Sum of first $n$ terms
The sum of the first $n$ terms is given by
$$\begin{align} \sum_{j=0}^{n-1}b_j &=\sum_{j=0}^{n-1}\sum_{r=0}^{\min (4,j)}\binom jr a_r\\ &=\sum_{r=0}^{\min(4,n-1)} \sum_{j=r}^{n-1}\binom jr a_r\\ &=\color{red}{\sum_{r=0}^{\min(4,n-1)} \binom n{r+1} a_r}\\ \end{align}$$
(see the solution here for an illustration)
Check
As a quick check, we compute $b_6$ by hand (shown in blue and green in the diagram) and arrive at $248$.
Using the formula, we have $$b_6=\binom 61 \cdot 3 +\binom 62\cdot 5+\binom 63\cdot 7+\binom 64\cdot 4+\binom 65\cdot 2=248$$ as well.
Additional Note
It is interesting to note that we can compute $a_n$ directly from $b_r (r=0,1,\cdots n)$, using $$a_n=\sum_{r=0}^n(-1)^{n+r}\binom nr b_r$$
For instance, $a_3=-1(3)+3(8)-3(20)+1(43)=4$.

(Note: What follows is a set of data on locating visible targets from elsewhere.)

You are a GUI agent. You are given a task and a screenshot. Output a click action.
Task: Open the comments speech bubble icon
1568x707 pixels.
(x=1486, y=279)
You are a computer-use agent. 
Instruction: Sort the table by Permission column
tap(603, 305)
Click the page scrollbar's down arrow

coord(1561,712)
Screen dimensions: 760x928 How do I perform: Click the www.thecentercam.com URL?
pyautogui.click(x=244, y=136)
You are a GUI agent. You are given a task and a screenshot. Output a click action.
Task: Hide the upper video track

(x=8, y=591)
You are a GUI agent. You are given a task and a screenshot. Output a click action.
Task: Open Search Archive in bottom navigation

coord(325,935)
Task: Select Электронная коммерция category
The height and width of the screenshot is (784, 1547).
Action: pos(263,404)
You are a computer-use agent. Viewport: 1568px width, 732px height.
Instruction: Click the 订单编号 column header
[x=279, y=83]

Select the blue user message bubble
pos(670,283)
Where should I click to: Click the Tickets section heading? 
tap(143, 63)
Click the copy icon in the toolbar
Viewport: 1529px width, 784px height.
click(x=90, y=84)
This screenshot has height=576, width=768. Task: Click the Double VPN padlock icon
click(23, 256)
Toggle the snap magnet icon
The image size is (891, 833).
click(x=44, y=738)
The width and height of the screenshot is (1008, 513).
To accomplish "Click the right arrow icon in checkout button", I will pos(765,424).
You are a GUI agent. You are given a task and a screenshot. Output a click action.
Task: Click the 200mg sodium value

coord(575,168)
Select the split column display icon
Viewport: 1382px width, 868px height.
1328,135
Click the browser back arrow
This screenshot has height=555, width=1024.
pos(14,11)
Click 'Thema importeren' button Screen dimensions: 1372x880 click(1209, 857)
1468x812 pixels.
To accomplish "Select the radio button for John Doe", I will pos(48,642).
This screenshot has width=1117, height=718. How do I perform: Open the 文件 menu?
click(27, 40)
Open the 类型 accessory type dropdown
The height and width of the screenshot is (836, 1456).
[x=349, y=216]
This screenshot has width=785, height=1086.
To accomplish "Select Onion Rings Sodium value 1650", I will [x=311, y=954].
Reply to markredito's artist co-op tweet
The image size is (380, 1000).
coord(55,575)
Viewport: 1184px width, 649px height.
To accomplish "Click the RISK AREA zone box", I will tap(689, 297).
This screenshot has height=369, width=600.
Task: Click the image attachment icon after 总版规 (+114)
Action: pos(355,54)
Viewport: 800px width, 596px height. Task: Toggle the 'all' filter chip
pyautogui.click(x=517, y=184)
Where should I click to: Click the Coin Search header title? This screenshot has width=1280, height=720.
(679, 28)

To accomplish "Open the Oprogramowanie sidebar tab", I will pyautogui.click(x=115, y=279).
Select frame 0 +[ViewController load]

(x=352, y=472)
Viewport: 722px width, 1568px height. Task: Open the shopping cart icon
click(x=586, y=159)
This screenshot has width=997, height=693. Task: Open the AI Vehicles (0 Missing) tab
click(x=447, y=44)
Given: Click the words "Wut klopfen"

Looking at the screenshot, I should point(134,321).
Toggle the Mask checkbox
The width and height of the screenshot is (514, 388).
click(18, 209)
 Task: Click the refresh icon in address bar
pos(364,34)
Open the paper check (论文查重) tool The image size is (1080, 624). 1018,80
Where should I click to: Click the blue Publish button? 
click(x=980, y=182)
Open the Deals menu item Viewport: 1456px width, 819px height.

This is because the inverse of a Pascal matrix (a left-aligned Pascal's triangle) is also a Pascal matrix, but with elements of alternating sign!
(Discovered this in the course of solving this problem!)
Well, the bottom row is given by
$$a_n=2$$
So that the row above it is given by
$$b_n=2(n+1)$$
And the row above
$$c_n=5+n(n+1)$$
And
$$d_n=5n+\frac{n(n^2-1)}3$$
So finally, we have
$$e_n=3+\frac{5n(n-1)}2+\frac{n(n^2-1)(n-2)}{12}$$
And the sum of the first $n$ terms would be given by the row above that,
$$f_n=3n+\frac{5n(n-1)(n-2)}6+\frac{n(n^2-1)(n-2)(n-3)}{60}$$
As to how I found those, I used the fact that
$$x_k(n+1)-x_k(n)=x_{k-1}(n)$$
where
$$x_k(n)=\frac{(n+1)(n+0)(n-1)\dots(n+1-k)}{k!}$$
which is basically how your triangle was constructed.
Also, the sum of each line is equal to the above line plus a constant.